[TEXT PROVIDED]

Here’s what we learned: the research that Kirk Mauthner presented in 2014 was totally validated. In no instance did the un-tensioned belay fair better than the TTRS. The TTRS was more robust and resilient in every instance. Additionally, the same held true for the systems when they were released from a state of tension in the AHD or from a skate-block. Another byproduct of the testing was that impact forces on the anchors were reduced by 25% on average when TTRS were employed versus the un-tensioned belay.
There seems to be ample reason to give TTRS a second critical look. The tests seem to be busting allot of preconceived myths out there. Literary evidence and talks to other rescue instructors will offer additional benefits. The slack and subsequent stretch in the belay is a serious concern. Many un-tensioned belay beliefs-once held dear, do not deliver 100% of the time. In TTRS forces are shared across two systems and in a one meter fall, forces are reduced by 25%. The TTRS clearly has a certain toughness when a load crashed at or on to the edge.
Other reasons to consider TTRS that are not as safety driven include: the ability to perform loaded changeovers or knot passes with devices like the MPD and I’D. The TTRS is a hard target for rockfall and un-tensioned belays have a tendency to induce additional rock fall. In TTRS- rigging is the same for both sides and sudden movement is mitigated or absorbed by the other system.
The last area of benefit includes the fact that each side of the TTRS operation are receiving on-going feedback from the tensioned rope on the load. They have reasonable assurance as to how effective they are at their job by feeling the load and the rope speed relative to the other line. The person running the un-tensioned belay rarely has the satisfaction of knowing whether they did a good job or not.

[/TEXT PROVIDED]
[RECORDED INFORMATION]

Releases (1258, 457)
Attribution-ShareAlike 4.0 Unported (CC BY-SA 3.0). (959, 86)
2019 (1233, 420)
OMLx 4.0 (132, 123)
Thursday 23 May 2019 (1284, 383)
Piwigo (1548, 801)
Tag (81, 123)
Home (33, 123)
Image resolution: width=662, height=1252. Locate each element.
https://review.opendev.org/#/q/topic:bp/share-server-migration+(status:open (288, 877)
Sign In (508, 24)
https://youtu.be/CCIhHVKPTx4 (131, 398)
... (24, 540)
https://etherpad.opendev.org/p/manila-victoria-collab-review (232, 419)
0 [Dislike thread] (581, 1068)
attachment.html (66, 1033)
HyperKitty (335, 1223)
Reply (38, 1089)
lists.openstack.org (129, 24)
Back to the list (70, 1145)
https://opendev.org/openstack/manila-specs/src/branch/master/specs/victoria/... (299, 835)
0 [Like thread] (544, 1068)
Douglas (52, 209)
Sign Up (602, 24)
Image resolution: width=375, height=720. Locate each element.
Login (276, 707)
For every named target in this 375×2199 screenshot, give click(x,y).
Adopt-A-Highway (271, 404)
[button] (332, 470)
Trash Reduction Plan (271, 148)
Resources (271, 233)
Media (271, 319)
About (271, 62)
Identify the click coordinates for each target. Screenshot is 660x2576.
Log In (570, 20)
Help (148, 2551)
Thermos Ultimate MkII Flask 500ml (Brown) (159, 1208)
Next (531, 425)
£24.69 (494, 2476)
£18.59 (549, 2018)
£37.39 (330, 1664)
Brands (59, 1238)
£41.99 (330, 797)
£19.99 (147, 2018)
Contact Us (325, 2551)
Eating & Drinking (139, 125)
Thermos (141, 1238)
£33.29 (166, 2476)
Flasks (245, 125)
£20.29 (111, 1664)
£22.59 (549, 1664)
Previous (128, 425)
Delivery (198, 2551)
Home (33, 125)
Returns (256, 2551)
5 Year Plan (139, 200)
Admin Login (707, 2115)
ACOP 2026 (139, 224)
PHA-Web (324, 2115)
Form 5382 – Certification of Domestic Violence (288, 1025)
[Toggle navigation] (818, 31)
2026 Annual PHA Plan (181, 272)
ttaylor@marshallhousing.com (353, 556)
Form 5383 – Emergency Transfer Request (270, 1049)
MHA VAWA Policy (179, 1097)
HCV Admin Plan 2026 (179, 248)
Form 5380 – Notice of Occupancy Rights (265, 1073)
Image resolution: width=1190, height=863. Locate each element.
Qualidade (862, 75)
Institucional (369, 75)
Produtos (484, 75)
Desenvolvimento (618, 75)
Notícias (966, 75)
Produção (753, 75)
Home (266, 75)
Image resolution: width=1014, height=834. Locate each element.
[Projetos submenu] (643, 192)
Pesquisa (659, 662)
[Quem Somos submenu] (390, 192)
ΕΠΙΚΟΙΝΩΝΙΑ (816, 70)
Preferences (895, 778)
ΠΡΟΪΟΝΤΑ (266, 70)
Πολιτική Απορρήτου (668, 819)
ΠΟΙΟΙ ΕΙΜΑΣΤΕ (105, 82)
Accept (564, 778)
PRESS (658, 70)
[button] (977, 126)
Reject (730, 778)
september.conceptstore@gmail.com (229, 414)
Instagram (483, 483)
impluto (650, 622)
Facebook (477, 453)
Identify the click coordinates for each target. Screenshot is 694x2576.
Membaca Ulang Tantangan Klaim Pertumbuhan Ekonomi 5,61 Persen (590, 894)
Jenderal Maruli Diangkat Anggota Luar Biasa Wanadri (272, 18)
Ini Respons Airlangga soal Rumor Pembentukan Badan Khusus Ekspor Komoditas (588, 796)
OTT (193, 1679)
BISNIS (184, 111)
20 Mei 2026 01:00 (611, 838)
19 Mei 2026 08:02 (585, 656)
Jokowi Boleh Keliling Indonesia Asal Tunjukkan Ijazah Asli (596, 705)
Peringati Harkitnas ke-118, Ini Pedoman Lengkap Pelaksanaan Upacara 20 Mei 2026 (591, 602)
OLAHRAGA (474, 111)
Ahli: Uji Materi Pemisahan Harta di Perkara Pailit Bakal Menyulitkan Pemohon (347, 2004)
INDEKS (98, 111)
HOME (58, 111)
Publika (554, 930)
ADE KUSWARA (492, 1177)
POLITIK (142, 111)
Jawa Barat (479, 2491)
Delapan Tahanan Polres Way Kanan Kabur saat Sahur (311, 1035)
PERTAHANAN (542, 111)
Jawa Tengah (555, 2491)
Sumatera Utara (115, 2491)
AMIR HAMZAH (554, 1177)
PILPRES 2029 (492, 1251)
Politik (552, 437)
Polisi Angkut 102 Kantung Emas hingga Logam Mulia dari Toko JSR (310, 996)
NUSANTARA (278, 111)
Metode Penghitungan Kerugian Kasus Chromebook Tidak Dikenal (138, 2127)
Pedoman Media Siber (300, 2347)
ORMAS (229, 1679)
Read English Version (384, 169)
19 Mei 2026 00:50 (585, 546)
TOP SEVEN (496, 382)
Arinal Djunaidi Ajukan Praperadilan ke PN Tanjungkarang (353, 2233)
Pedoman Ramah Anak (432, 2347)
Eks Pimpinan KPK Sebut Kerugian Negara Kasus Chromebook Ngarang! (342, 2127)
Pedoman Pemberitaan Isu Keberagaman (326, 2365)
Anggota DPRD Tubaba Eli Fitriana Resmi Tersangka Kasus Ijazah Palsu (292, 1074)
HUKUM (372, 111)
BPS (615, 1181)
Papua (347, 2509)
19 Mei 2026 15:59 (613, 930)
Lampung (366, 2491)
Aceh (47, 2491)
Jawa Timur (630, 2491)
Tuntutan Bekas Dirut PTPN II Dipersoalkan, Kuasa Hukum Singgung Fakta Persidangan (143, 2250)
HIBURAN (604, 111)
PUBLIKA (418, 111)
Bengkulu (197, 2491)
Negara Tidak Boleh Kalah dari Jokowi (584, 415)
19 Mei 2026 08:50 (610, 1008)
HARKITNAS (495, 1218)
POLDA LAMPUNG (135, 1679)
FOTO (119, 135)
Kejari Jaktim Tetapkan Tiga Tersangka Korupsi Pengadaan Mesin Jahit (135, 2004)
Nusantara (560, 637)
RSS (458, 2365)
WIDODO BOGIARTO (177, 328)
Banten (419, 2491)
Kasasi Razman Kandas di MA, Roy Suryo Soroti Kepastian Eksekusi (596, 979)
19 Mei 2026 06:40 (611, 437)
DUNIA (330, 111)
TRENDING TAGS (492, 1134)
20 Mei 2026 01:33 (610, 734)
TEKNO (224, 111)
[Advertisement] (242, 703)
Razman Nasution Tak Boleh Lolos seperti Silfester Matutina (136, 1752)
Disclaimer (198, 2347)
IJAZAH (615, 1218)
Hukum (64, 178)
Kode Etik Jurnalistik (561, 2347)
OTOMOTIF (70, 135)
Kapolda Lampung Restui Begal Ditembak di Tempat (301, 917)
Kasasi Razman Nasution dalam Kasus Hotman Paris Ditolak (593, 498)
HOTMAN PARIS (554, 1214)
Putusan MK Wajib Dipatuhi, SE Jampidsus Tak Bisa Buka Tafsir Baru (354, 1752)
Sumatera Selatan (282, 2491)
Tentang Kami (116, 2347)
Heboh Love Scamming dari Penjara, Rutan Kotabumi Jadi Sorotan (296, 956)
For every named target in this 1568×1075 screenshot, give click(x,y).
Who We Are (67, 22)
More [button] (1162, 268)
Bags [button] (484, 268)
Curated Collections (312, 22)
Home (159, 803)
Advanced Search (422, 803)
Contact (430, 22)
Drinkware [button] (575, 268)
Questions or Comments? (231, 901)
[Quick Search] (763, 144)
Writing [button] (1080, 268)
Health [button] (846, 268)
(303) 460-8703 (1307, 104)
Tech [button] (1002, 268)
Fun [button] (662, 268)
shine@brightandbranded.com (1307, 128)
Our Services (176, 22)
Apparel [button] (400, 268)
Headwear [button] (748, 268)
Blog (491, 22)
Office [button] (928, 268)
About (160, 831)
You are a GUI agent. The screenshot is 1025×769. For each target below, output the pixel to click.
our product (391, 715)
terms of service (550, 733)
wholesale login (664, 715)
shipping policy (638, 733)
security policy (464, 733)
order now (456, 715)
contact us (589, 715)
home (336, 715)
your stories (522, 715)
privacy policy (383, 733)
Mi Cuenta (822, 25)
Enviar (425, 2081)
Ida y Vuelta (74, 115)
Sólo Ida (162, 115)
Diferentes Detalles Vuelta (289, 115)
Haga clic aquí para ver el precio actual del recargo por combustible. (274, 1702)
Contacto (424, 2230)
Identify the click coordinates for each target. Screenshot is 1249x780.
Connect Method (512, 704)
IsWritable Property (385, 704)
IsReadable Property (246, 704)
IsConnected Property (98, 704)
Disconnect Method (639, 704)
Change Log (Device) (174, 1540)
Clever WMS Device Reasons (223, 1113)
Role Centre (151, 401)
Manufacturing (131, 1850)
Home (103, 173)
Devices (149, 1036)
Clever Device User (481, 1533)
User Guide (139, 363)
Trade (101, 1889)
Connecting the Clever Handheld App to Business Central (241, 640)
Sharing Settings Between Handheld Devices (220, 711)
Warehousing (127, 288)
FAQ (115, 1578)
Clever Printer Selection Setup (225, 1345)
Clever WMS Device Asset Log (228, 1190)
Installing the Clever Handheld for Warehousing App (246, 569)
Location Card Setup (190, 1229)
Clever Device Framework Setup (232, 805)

[/RECORDED INFORMATION]

(USING THE INFORMATION)
a) According to the text on two-tensioned rope systems, by how much were impact forces on the anchors reduced on average when TTRS were used instead of the un-tensioned belay?
b) Rewrite everything from "There seems to" down to "to the edge." in the text on two-tensioned rope systems, changing "rescue instructors" to "rope rescue trainers".

(ANSWERS FOR THE EXERCISE)
a) By 25% on average.

b)
There seems to be ample reason to give TTRS a second critical look. The tests seem to be busting allot of preconceived myths out there. Literary evidence and talks to other rope rescue trainers will offer additional benefits. The slack and subsequent stretch in the belay is a serious concern. Many un-tensioned belay beliefs-once held dear, do not deliver 100% of the time. In TTRS forces are shared across two systems and in a one meter fall, forces are reduced by 25%. The TTRS clearly has a certain toughness when a load crashed at or on to the edge.